Showing posts with label conversation. Show all posts
Showing posts with label conversation. Show all posts

Wednesday, August 26, 2009

The Power of the Situation

Sandra Parshall

Are you a different person when you talk to your mom than you are when you talk to your colleagues? Do you show a different personality and express your views more honestly to your closest friends than to your casual acquaintances?

Most of us would answer yes to both questions. We’re well aware that we don’t present the same face to everyone.

Adjusting our actions and speech to the circumstances and the people we’re with comes naturally to normal humans. Even some decidedly abnormal folks do it too, thus the “He always seemed so nice!” comments from neighbors and co-workers after a serial killer is arrested.

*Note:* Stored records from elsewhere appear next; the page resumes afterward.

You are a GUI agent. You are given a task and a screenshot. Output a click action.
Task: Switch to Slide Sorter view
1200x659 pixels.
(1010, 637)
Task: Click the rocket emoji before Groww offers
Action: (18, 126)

Ted Bundy, remember, could be absolutely charming, not just to the women he charmed to death but also to the people who considered him a friend.

Social psychologists say that our adaptive behavior demonstrates “the power of the situation.” K.J. Gergen, a prominent research psychologist, noted that in letters to friends he showed several totally different personalities. “In one,” he wrote, “I was morose, pouring out a philosophy of existential sorrow; in another I was a lusty realist; in a third I was a lighthearted jokester.” He was giving each person what he or she wanted from him.

Experiments have shown that the human urge to adapt is so strong that we do it unconsciously in conversation, responding to the speech rhythms of others. When face to face, we may also adjust our expressions and body movements to those of our conversational partners without realizing we’re doing it. Psychologists Kate G. Niederhoffer and James W. Pennebaker of the University of Texas enlisted dozens of students to chat live online to determine whether coordination of word use and sentence rhythm would occur naturally between people who had never seen each other and knew nothing about each other. It did. Even the paired online chatters who rapidly developed a dislike of each other still demonstrated what the psychologists call “linguistic style matching.”

The results, Niederhoffer and Pennebaker wrote in the Journal of Language and Social Psychology, suggest that “the way one person constructs a sentence and uses words primes the other person to do the same.” Regardless of the subject being discussed, the participants in the experiments used the same type of language and spoke in sentences of about the same length. “When two people are talking, their communicative behaviors are patterned and coordinated, like a dance.” But unlike a dance, it’s not as simple as who is leading and who is following. Both are constantly making adjustments based on the signals they’re getting from each other.

“If one person interacts in brief bursts,” Niederhoffer and Pennebaker wrote, “the other tends to follow. The pair has constructed an interaction style that maintains itself.”

To test the theory of linguistic style matching in a completely objective way, the psychologists studied many hours of the Nixon White House tapes of Nixon’s discussions of Watergate with his aides Bob Haldeman, John Erlichman, and John Dean. They discovered the same “coordinated use of language” taking place, even though one man was clearly the boss and directing the discussions.

When does this mutual adaptation not happen? When one of the participants in a conversation is distracted or simply isn’t interested. People with serious mental illness won’t pick up conversational cues from others. Dyslexia or other learning disabilities may also interfere with the instinct to coordinate speech with that of others.

Reading about all this has made me hyper-aware of dialogue exchanges in novels. Fictional conversation isn’t the same as the real thing, of course – it has to be sharper and leaner – but it must seem genuine to be convincing. I wonder if we sometimes label dialogue as unconvincing because it doesn’t reflect the coordinated rhythm of real-life talk.

In the same way that writers must make invented conversation believable, we have to convey the complexity of a real human being in a story focused on a short period in a character’s life. How well we do it – how many of the character’s “faces” we can show convincingly, without making him or her come across like a split personality -- makes the difference between a flat character and one who lives and breathes in the reader’s imagination.

Do you find yourself consciously adapting your behavior and mood to the people you’re with? Do you do it to avoid friction, or simply because it feels natural and considerate – or because you can’t help it? Are you ever aware of falling into a conversational rhythm with others? Do your characters reflect these common human tendencies?